TEXT PROVIDED
-------------------------

The aims of this study were to estimate the association between baseline neighbourhood-level exposure to airborne pollutants and (1) cognitive test performance at baseline and (2) cognitive score change between baseline and follow-up, taking account of confounding factors and the potential moderating influence of time spent outdoors.
Characteristics of the study population
Of the full cohort (n = 502,623), 88,277 had their baseline assessment on or after 01 January 2010, of whom 86,759 (98.3%) had data on at least one air pollution measure and cognitive test. Of these, 2,913 (3.4%) attended the follow-up visit, which took place a mean of 2.8 years (standard deviation [SD] 0.2) after baseline, and had repeat data on at least one cognitive test. Table 1 summarises the baseline characteristics of the participants included in the cross-sectional and follow-up analyses. Descriptive information indicated that the sub-group of participants included in the follow-up sample differed in their baseline characteristics from the cross-sectional sample: the follow-up sub-group was somewhat older at baseline, resided in less deprived and less polluted neighbourhoods, scored better on the baseline cognitive tests, and had relatively higher proportions of men, white participants, never-smokers, participants with a degree, and non-urban dwellers. The follow-up sample also had lower proportions of missing data on most measures, although missingness was generally low across all baseline measures with the exception of physical activity (7.5% missing) and time spent outdoors (6.8% missing).

-------------------------

WORK TASK 1
In the study excerpt, which groups does the follow-up sub-group have relatively higher proportions of? List all of them.
WORK TASK 2
Return the stretch of the study excerpt from "The aims of" through "time spent outdoors.", copied word for word.

-------------------------

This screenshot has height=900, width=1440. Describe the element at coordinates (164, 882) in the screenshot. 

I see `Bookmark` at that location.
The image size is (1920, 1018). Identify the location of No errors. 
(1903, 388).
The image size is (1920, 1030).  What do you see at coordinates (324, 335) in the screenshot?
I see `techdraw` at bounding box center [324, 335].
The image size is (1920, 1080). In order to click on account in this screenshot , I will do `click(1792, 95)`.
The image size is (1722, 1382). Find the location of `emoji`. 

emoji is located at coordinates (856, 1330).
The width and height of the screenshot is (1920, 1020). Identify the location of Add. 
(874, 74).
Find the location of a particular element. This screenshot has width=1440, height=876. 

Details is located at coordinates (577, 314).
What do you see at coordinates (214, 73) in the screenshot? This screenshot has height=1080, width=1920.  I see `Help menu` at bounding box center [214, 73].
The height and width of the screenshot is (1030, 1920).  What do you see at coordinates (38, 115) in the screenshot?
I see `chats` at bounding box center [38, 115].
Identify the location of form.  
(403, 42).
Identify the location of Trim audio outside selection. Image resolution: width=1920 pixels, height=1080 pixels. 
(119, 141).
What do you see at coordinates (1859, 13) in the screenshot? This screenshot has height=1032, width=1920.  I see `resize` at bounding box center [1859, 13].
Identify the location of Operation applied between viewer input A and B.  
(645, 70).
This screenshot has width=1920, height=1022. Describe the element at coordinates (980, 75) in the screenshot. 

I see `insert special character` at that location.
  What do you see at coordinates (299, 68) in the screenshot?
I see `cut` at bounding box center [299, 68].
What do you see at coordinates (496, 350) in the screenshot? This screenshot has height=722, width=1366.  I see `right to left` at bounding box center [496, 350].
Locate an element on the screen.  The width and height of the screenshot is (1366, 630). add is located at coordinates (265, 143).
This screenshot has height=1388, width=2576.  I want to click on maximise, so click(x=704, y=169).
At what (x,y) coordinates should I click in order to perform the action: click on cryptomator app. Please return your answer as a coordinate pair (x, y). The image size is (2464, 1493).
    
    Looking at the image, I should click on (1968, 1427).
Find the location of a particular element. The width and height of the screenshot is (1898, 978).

-------------------------

TASK RESPONSE 1
Men, white participants, never-smokers, participants with a degree, and non-urban dwellers.

TASK RESPONSE 2
The aims of this study were to estimate the association between baseline neighbourhood-level exposure to airborne pollutants and (1) cognitive test performance at baseline and (2) cognitive score change between baseline and follow-up, taking account of confounding factors and the potential moderating influence of time spent outdoors.